» Problem description: Taking the line that contains "[TOPKUIL winnaar Albring" as the first, copy exactly every line through the last line of the records, and nothing else.

......

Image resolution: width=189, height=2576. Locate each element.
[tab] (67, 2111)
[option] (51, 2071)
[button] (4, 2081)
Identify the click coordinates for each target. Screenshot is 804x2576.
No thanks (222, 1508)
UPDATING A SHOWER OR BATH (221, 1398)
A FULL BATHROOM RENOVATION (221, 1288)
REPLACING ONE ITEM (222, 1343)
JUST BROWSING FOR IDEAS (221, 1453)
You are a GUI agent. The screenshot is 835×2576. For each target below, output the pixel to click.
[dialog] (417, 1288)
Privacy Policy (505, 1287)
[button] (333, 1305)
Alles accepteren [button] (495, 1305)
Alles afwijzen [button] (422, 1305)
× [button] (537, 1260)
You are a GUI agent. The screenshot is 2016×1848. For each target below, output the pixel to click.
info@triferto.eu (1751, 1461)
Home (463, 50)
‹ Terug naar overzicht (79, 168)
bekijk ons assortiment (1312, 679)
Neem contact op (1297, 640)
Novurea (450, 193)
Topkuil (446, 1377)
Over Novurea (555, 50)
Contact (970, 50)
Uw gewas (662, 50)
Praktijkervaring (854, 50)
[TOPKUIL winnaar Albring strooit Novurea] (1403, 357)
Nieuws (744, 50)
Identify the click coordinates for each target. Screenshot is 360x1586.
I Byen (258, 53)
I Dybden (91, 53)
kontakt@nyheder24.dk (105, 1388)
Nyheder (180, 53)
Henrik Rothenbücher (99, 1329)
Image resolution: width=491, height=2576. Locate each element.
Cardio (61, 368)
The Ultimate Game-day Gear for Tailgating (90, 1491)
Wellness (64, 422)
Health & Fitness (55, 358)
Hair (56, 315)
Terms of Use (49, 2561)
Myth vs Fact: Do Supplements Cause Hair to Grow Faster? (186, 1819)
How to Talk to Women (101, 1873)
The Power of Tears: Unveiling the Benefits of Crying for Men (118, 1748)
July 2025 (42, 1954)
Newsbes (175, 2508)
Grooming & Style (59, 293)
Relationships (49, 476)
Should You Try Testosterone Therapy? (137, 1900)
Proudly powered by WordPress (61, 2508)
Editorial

......

» Your response:
[TOPKUIL winnaar Albring strooit Novurea] (1403, 357)
Nieuws (744, 50)
Identify the click coordinates for each target. Screenshot is 360x1586.
I Byen (258, 53)
I Dybden (91, 53)
kontakt@nyheder24.dk (105, 1388)
Nyheder (180, 53)
Henrik Rothenbücher (99, 1329)
Image resolution: width=491, height=2576. Locate each element.
Cardio (61, 368)
The Ultimate Game-day Gear for Tailgating (90, 1491)
Wellness (64, 422)
Health & Fitness (55, 358)
Hair (56, 315)
Terms of Use (49, 2561)
Myth vs Fact: Do Supplements Cause Hair to Grow Faster? (186, 1819)
How to Talk to Women (101, 1873)
The Power of Tears: Unveiling the Benefits of Crying for Men (118, 1748)
July 2025 (42, 1954)
Newsbes (175, 2508)
Grooming & Style (59, 293)
Relationships (49, 476)
Should You Try Testosterone Therapy? (137, 1900)
Proudly powered by WordPress (61, 2508)
Editorial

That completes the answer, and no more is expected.